* [TASK STATEMENT]:
Please repeat exactly the lines below from the one containing "The image size is (1624, 2296)." down to the one containing "the Hip and", both included, and nothing else.

* [AVAILABLE DATA]:

■ ■ ■ ■ ■ ■ ■

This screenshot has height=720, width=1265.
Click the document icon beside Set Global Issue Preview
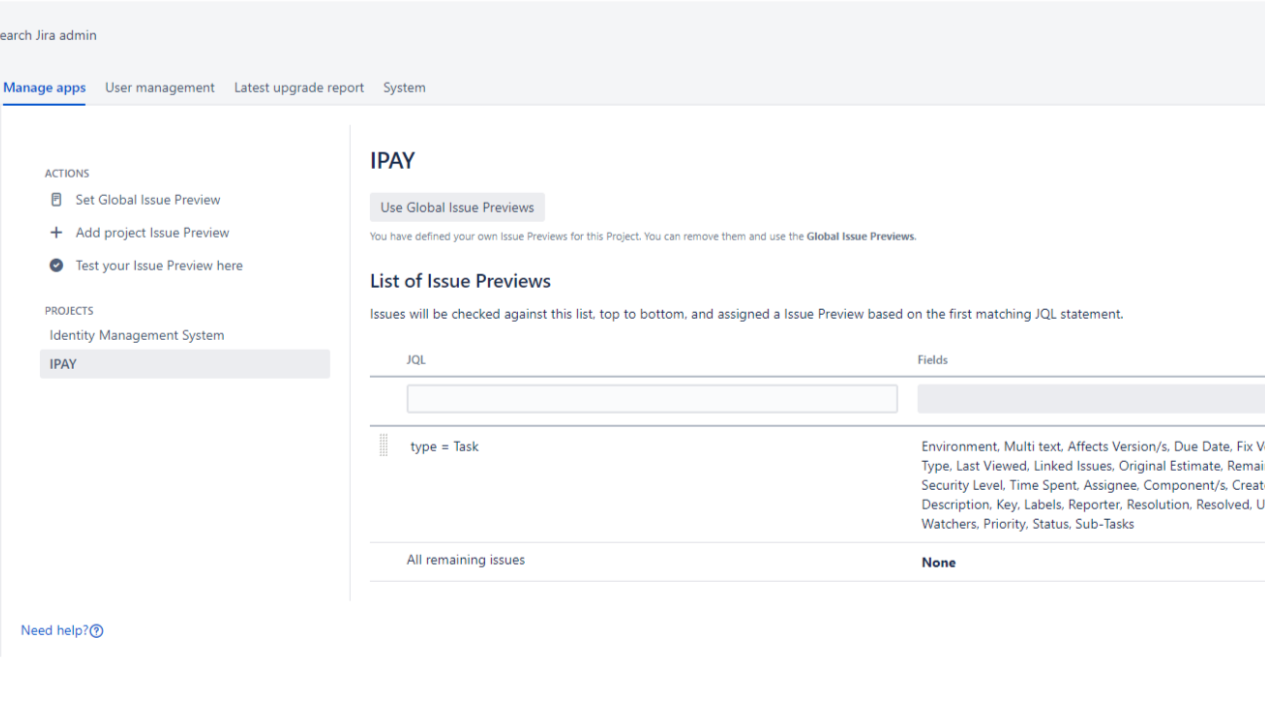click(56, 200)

■ ■ ■ ■ ■ ■ ■

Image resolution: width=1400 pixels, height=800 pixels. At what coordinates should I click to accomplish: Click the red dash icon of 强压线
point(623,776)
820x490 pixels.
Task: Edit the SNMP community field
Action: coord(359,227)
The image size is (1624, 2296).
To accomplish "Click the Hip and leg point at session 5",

■ ■ ■ ■ ■ ■ ■

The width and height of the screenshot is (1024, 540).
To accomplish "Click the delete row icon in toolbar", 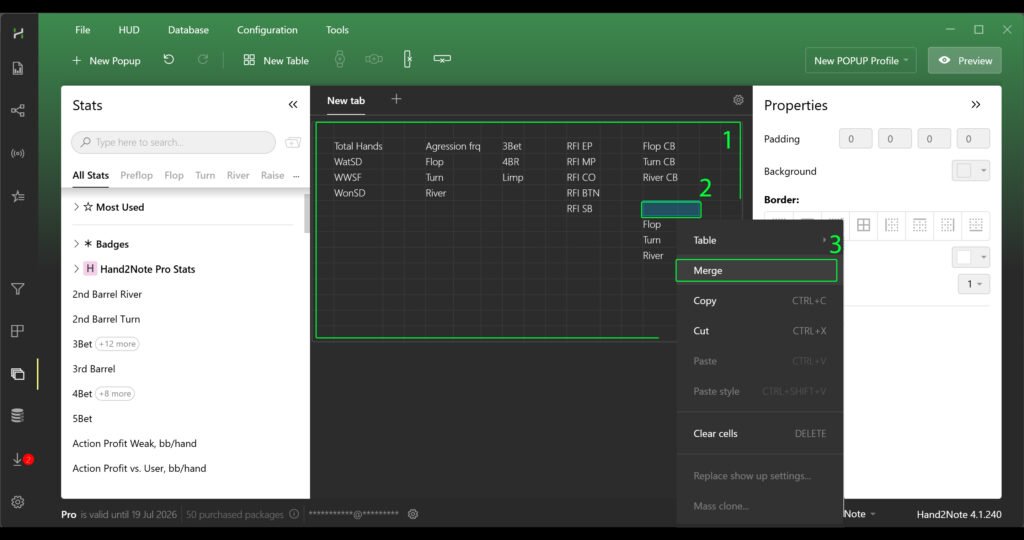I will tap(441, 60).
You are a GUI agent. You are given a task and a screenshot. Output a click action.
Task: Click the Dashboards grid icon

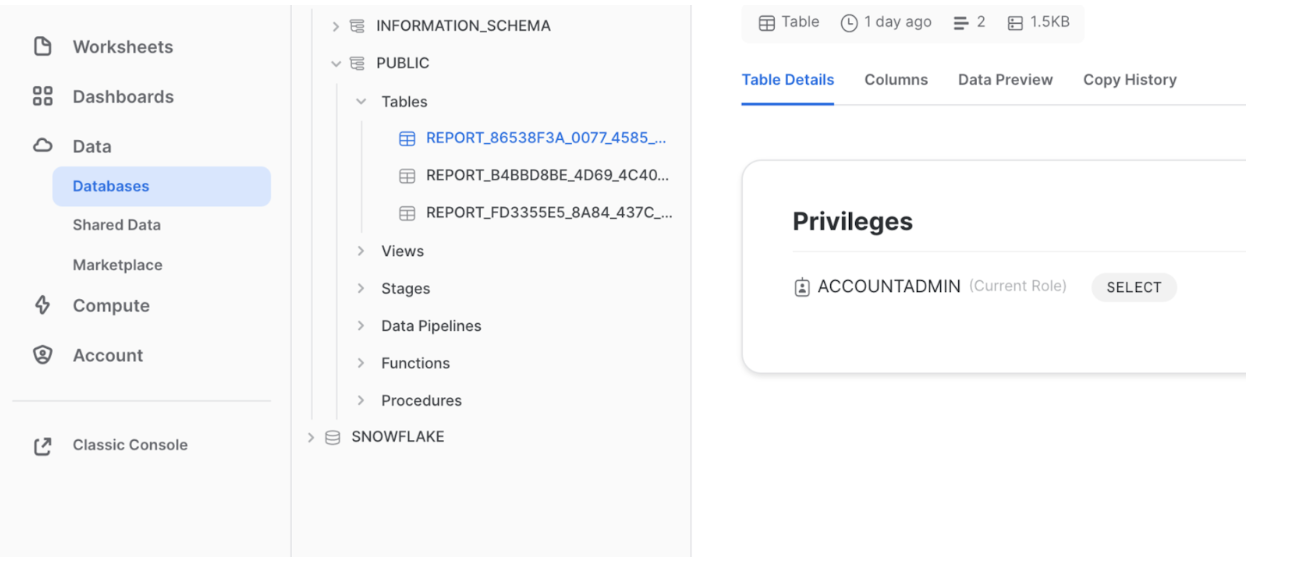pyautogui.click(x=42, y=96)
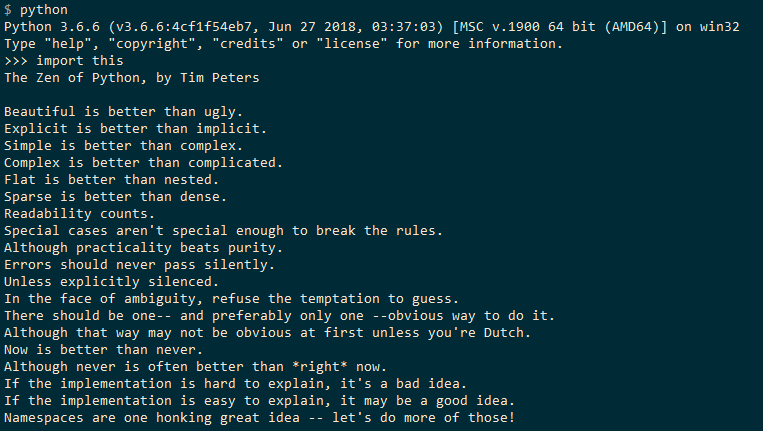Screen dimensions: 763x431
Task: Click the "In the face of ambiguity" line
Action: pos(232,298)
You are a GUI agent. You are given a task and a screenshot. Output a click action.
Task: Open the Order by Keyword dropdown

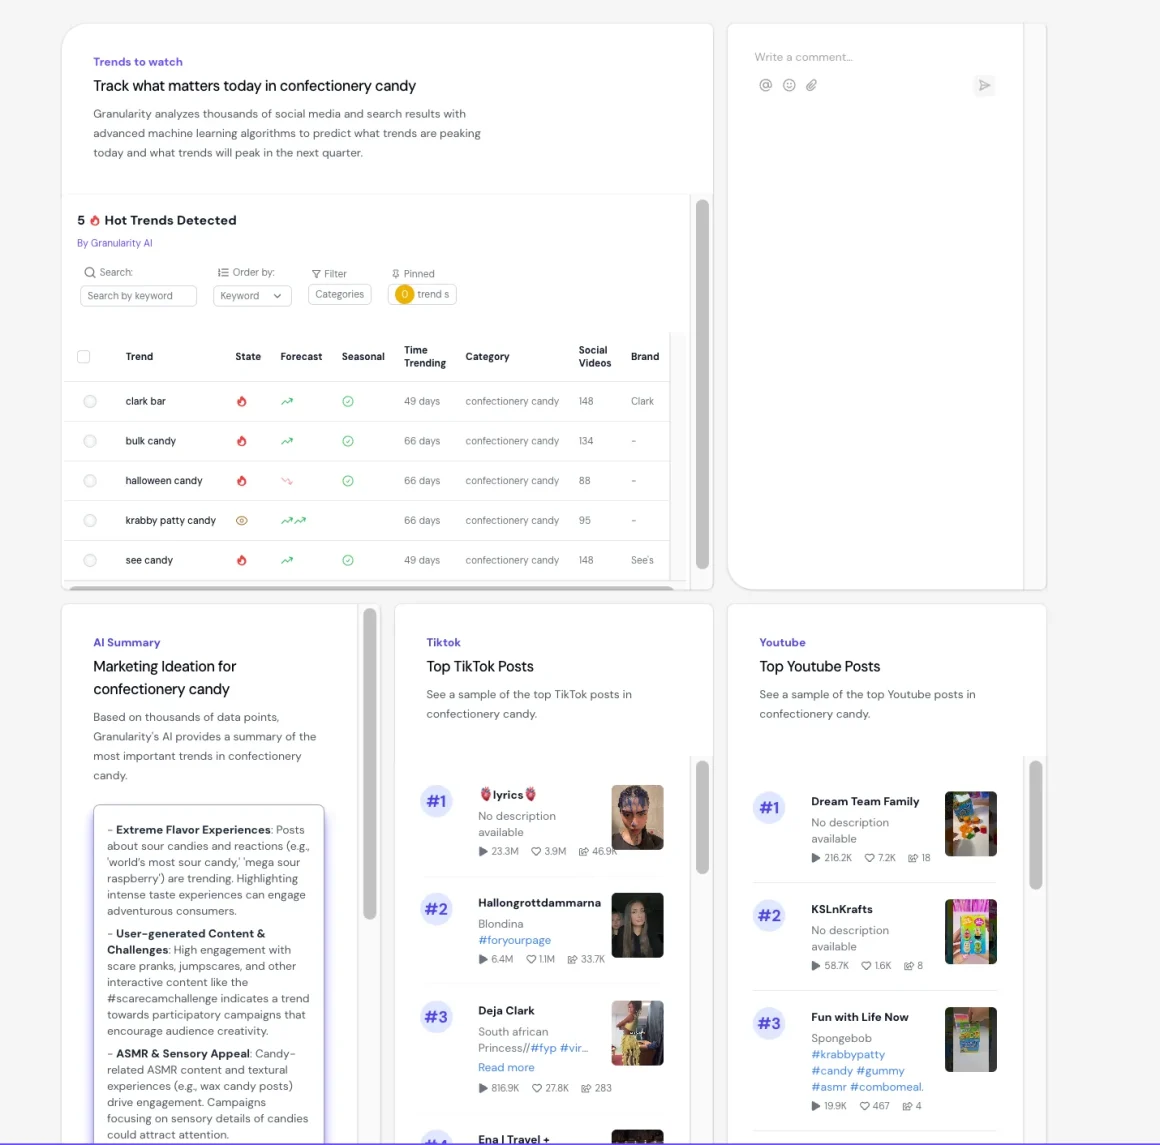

■ ■ ■ ■ ■ ■ ■

* [PROBLEM SOLUTION]:
The image size is (1624, 2296).
To accomplish "Click the Hip and leg point at session 5",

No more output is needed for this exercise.